Stored items:
::::
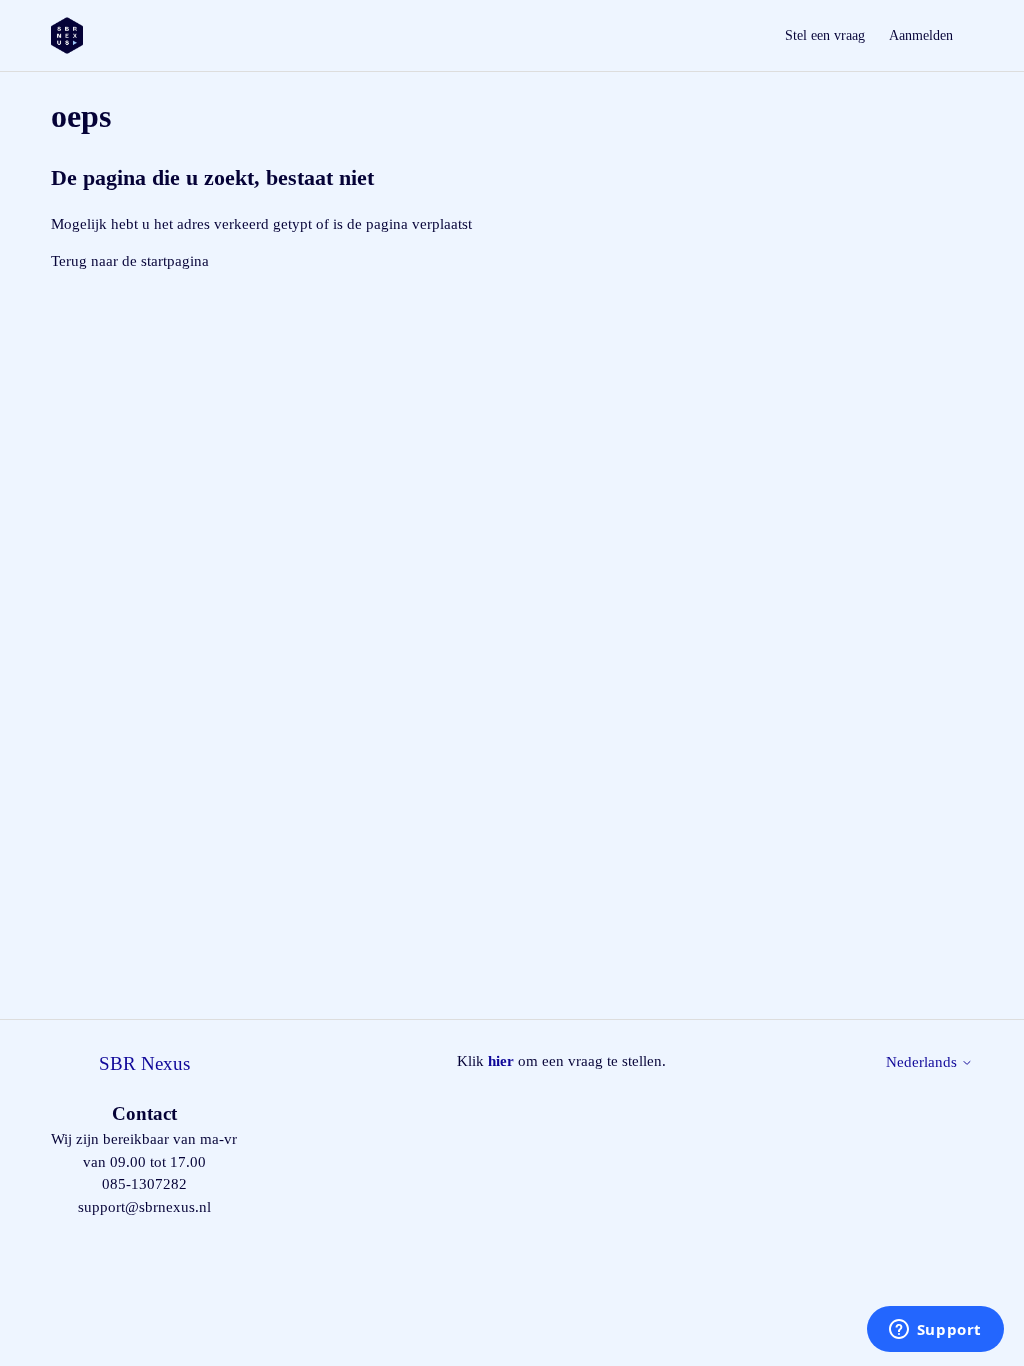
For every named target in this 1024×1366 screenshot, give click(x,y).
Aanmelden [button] (921, 35)
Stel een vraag (825, 35)
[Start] (67, 35)
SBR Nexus (144, 1063)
::::
What you return must be every entry, word for word, without any pictures.

Exercise response:
For every named target in this 1024×1366 screenshot, give click(x,y).
Aanmelden [button] (921, 35)
Stel een vraag (825, 35)
[Start] (67, 35)
SBR Nexus (144, 1063)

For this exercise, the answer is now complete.